Текст документа:
=======
Долгие годы она отказывалась от заказных поэтических переводов , а когда стала заниматься этой работой, относилась к ней как к способу избавления от нищеты, в которой провела почти весь советский период своей жизни.
«Только переводы давали поэту надежный заработок , — пишет журналист и редактор Владимир Радзишевский. — В середине 30-х годов Борис Пастернак рассчитал , что переводами он может за месяц обеспечить семью на год. Когда гонорарные расценки упали, на переводы уходило уже два месяца в год. Но десять оставались для прозы. Роман “Доктор Живаго” вырос на переводах».
Ахматова переводить с такой энергией не умела , но и ей нужны были заработки, она не могла постоянно находиться в положении чьей-то нахлебницы. В 1953 году она перевела стихотворную драму Виктора Гюго «Марьон Делорм». Это был огромный труд, тогда ей очень помогла дружеская редакторская помощь знаменитого переводчика Михаила Лозинского. За Гюго Ахматова получила свой первый большой гонорар. Она отправила денежный перевод и посылку сыну в лагерь, купила кое-какую одежду взамен ветхой («Я была счастлива видеть ее новую шубу , туфли, перчатки» , — записала в дневнике Лидия Чуковская) и сделала подарки близким, в том числе — актеру Алексею Баталову. Она дружила с его родителями и в течение многих лет, приезжая в Москву, подолгу жила в их доме.
Когда я вернулся из армии , она мне дала деньги, чтобы я купил что-нибудь из одежды. Но я купил не пиджак, а старый «Москвич» и пригнал под окна своего дома. Поднялся в квартиру, подошел к Анне Андреевне и говорю: «Я купил машину». Пауза. Потом она поворачивается ко мне и говорит: «По-моему, это великолепно».
Машину эту в доме называли «Аннушка» , «Анечка».
Переводы , опубликованные под именем Ахматовой (по подсчетам Ники Глен, ее литературного секретаря в конце 1950-х – начале 1960-х годов, это переводы почти ста пятидесяти поэтов с тридцати языков), по объему значительно превосходят ее собственное поэтическое творчество. Ныне они собраны и прокомментированы Ниной Королёвой в двух последних томах восьмитомного собрания ахматовских сочинений, выпущенного в Москве в 1998–2005 годы. В свою очередь, Королёва опиралась на огромную работу, проделанную, но не опубликованную ныне покойным исследователем Эрнестом Песоцким.
=======
Записанные данные:
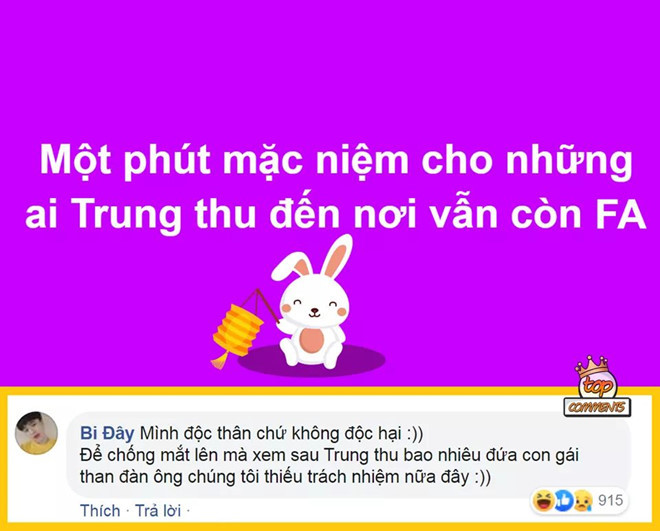660x531 pixels.
Task: Click headline line ending with "vẫn còn FA"
Action: coord(335,214)
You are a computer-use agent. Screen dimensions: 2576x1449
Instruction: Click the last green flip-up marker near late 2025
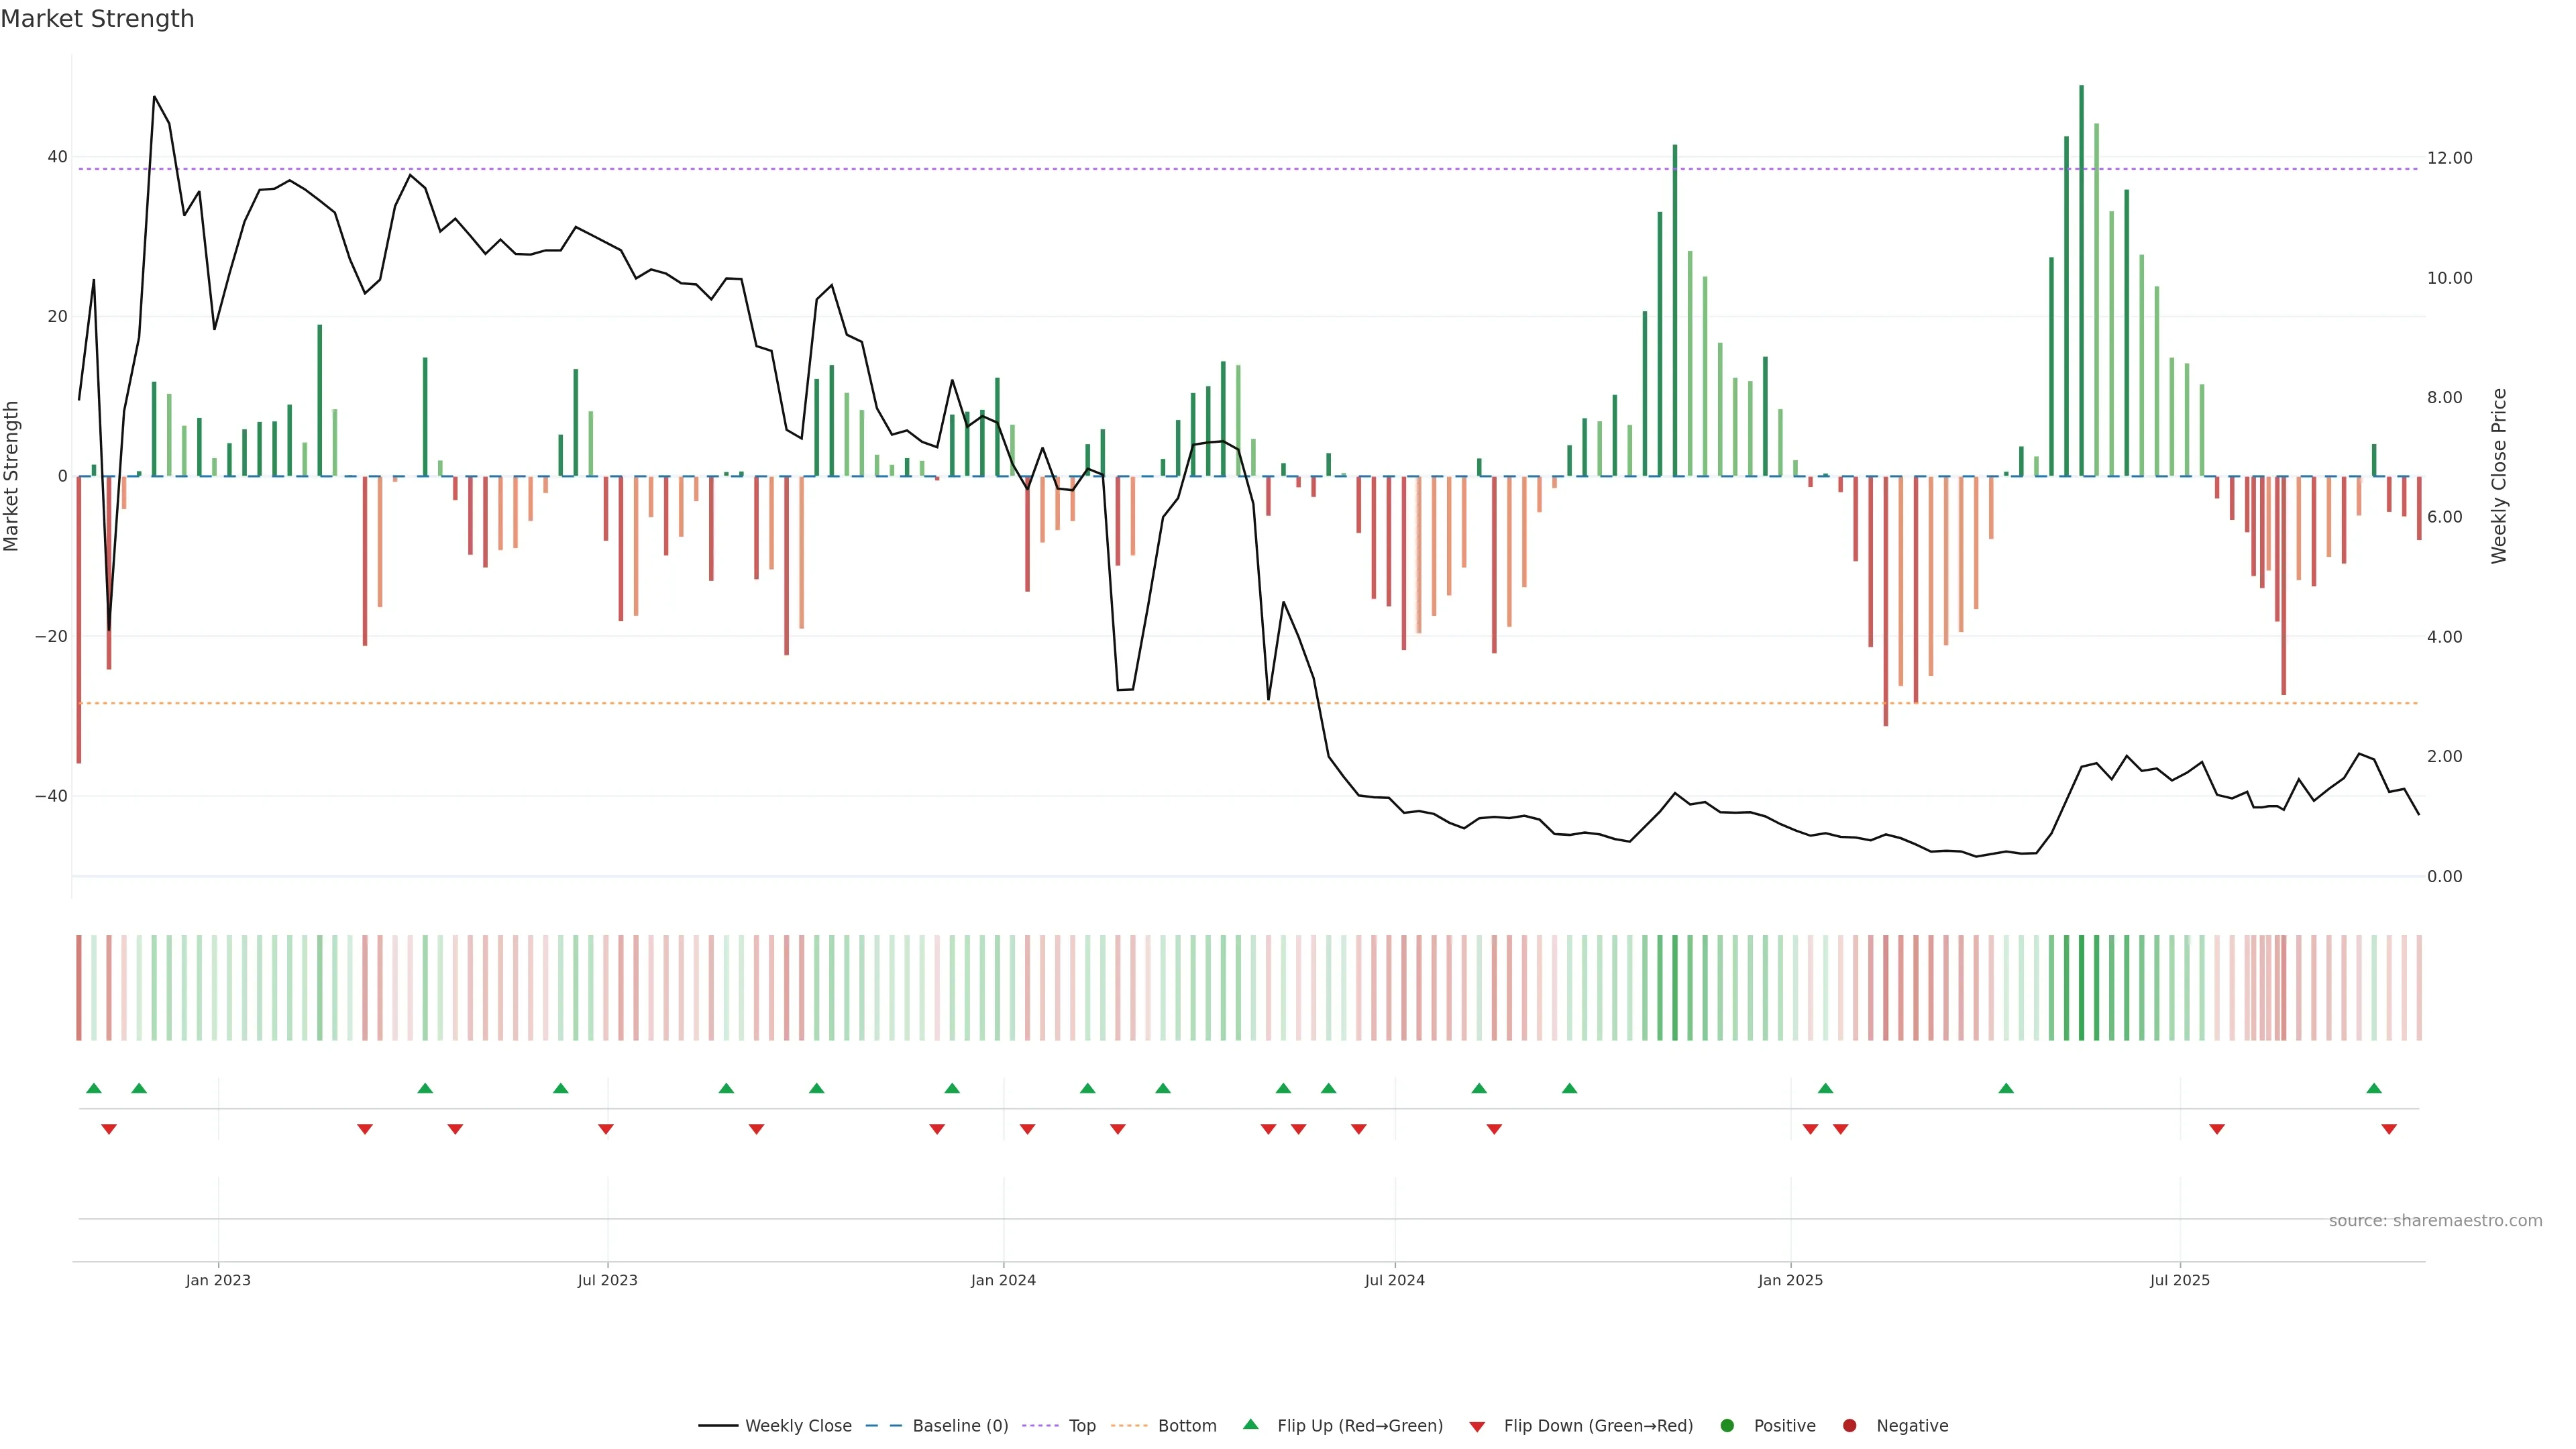[2374, 1088]
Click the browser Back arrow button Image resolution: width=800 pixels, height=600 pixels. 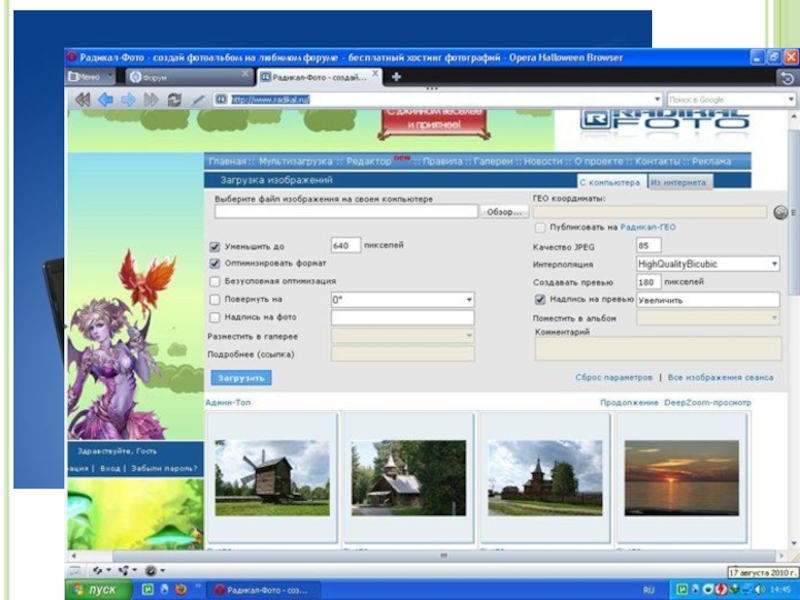105,99
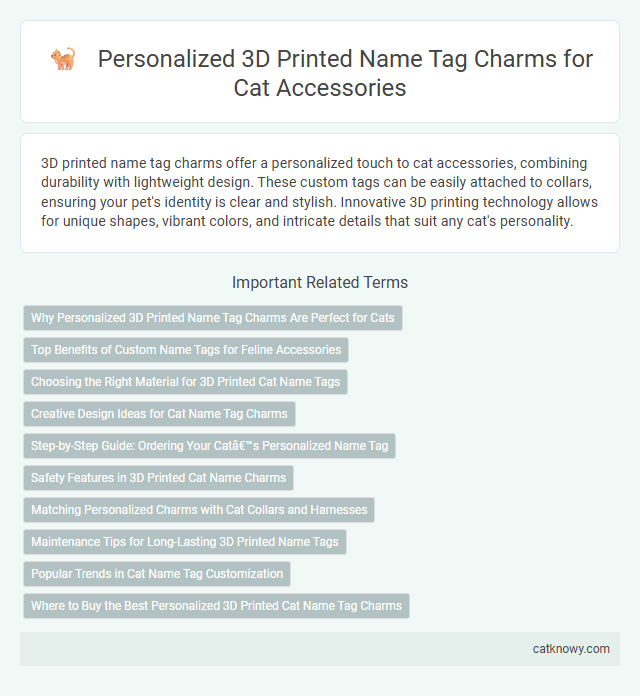Click 'Maintenance Tips for Long-Lasting 3D Printed Name Tags'
The image size is (640, 696).
click(185, 542)
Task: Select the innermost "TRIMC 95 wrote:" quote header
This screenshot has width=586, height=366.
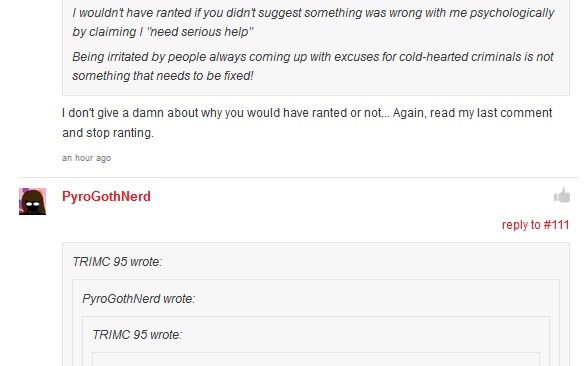Action: pos(137,335)
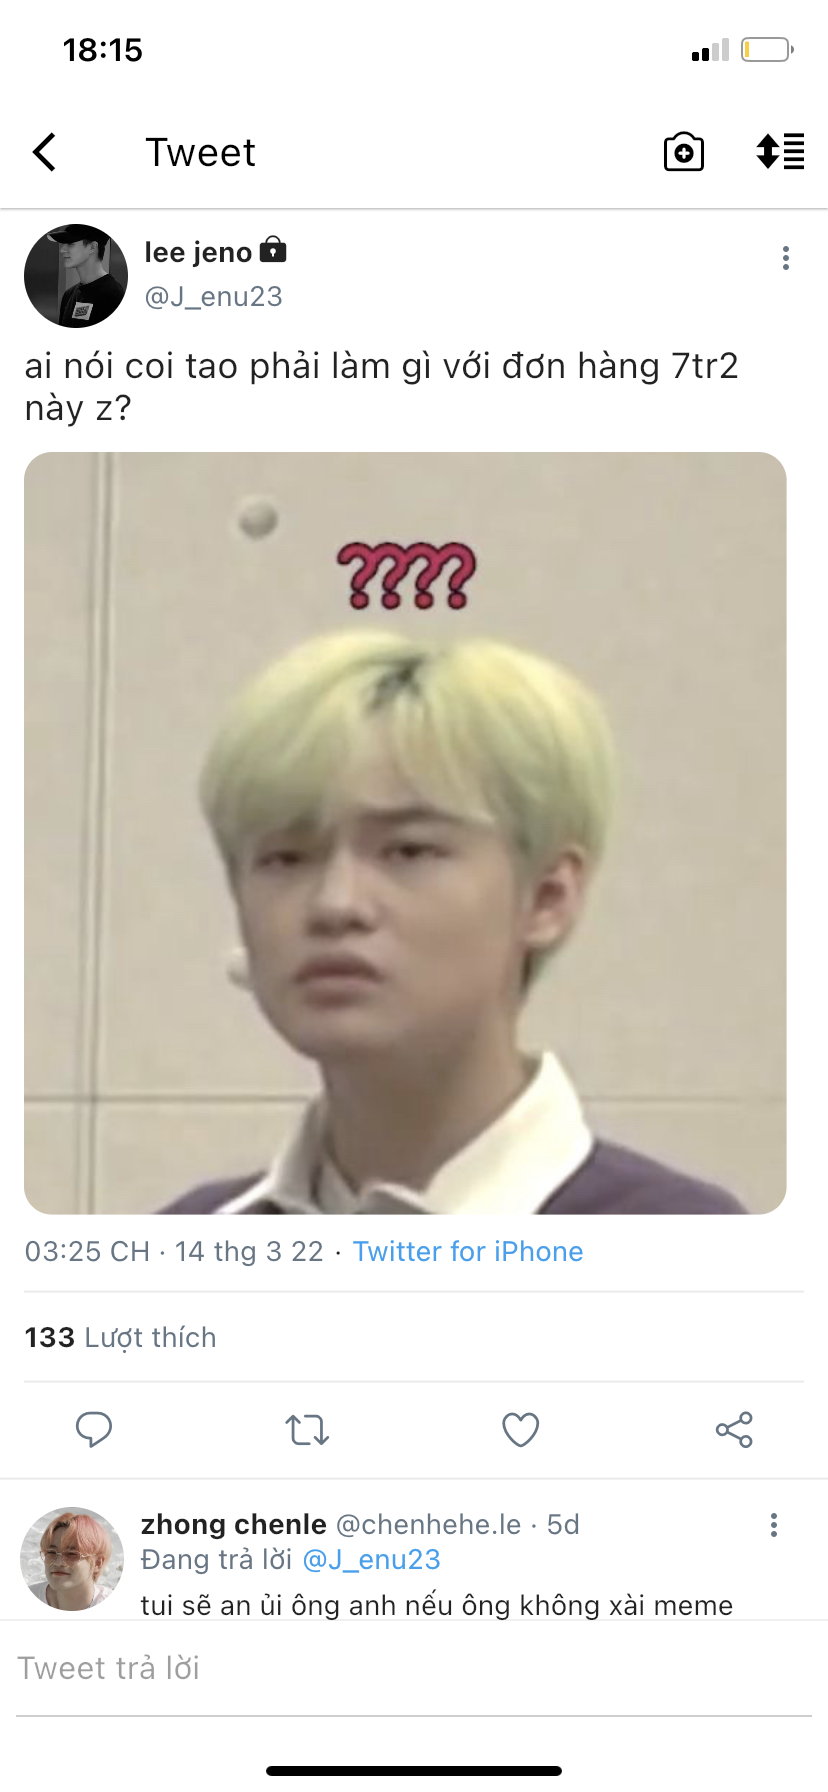
Task: Retweet using the retweet arrows icon
Action: 307,1430
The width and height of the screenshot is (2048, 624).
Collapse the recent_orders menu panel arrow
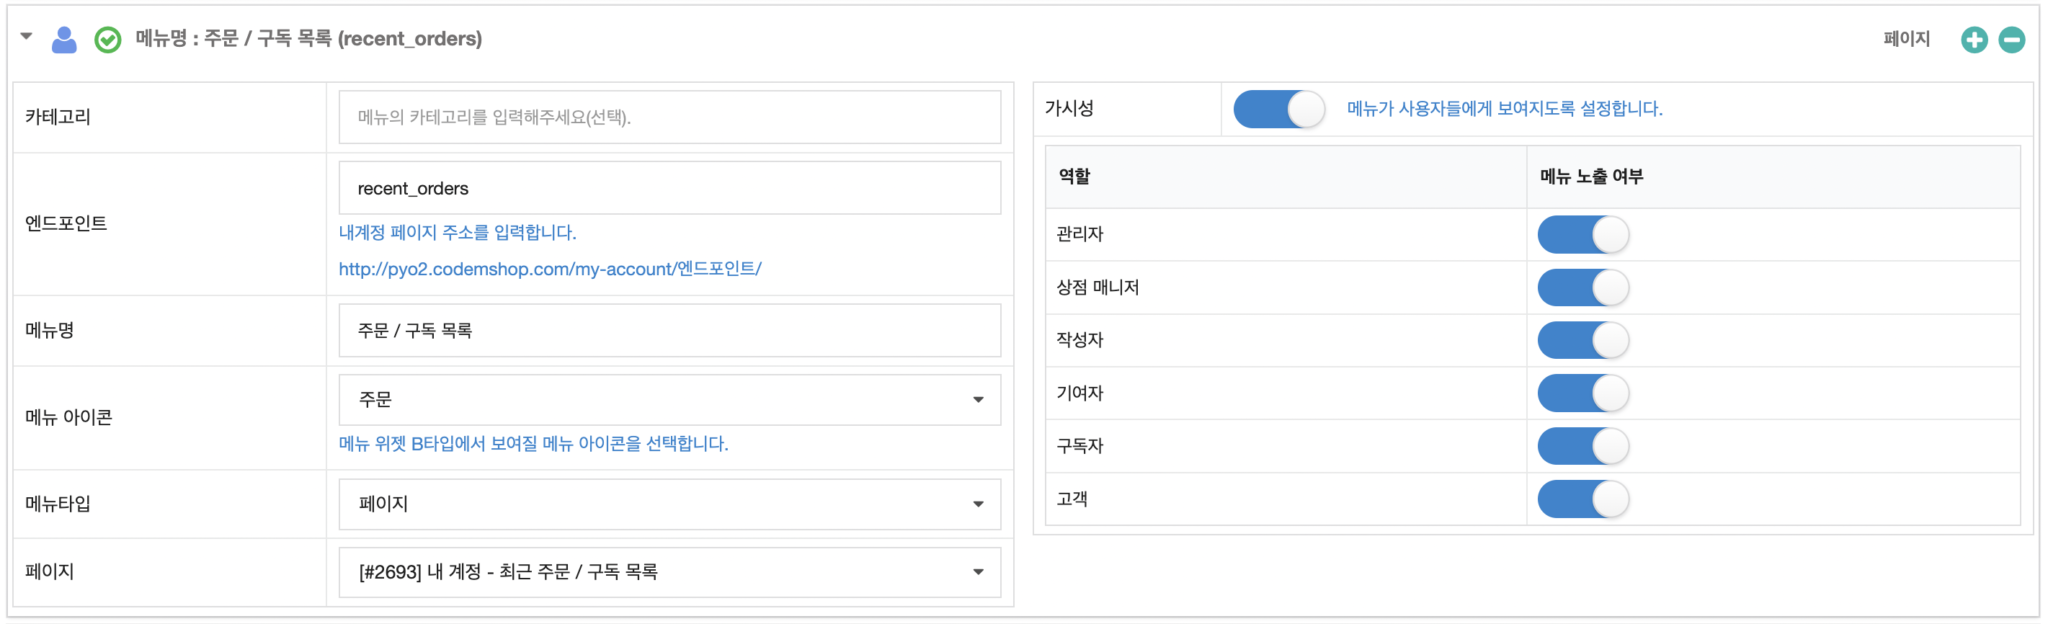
=======
Задания:
**1)** Перепишите без изменений строки записей, начиная со строки с «Task: Select the» и до конца записей включительно. Изображения в ответ не включайте.
**2)** Продолжите текст о переводах Ахматовой после его последнего предложения.
Текст и записи никак не связаны между собой.

Ответы к заданиям:
**1)**
Task: Select the innermost "TRIMC 95 wrote:" quote header
This screenshot has width=586, height=366.
Action: pos(137,335)
Task: Retweet using the retweet arrows icon
Action: 307,1430
The width and height of the screenshot is (2048, 624).
Collapse the recent_orders menu panel arrow

**2)**
Проблема авторства
При жизни Ахматовой это не афишировалось , но сегодня известно, что многие переводы делала не она, а кто-то из ее окружения: сын Лев Гумилев, друзья Николай Харджиев, Анатолий Найман и другие. Я назвала имена тех, кто сам через годы после смерти поэта предупредил читателей и исследователей о своем переводческом авторстве или, что часто бывало, соавторстве. Найман, который был официальным соавтором Ахматовой при подготовке книги Джакомо Леопарди, писал об этом так:
Вообще , с публикацией ахматовских переводов следует вести себя осторожно. Например, переводы Леопарди, сделанные одним, обязательно исправлялись другим, и распределение их в книжке под той или другой фамилией очень условно. Я знаю степень помощи, долю участия в ахматовском труде — Харджиева, Петровых. Поэтессы и переводчицы Марии Петровых Ручаться за авторство Ахматовой в каждом конкретном переводе никто из людей , прикосновенных к этим ее занятиям, не стал бы. …Я переводил вместе с Ахматовой — Леопарди, Тагора, еще нескольких поэтов, — и я один из тех пяти, возможно, шести переводчиков, кто когда-либо переводил и за Ахматову. (Оговорюсь, что это «за» всегда до некоторой степени условно, ибо называть вполне моим перевод, в котором Ахматова поправила хотя бы строчку, я, строго говоря, не вправе.)
Радзишевский сообщает: «В качестве дублеров Ахматовой мне называли… филолога-германиста Владимира Адмони…» и цитирует поэта Льва Озерова: «Один из моих переводов тоже печатается с подписью Ахматовой…» Кто еще из друзей в той или иной степени причастен к ахматовским переводам , неизвестно.
Прежде всего из-за этого соучастия друзей Ахматова не раз указывала , что ее переводы никогда не должны публиковаться вместе с ее стихами.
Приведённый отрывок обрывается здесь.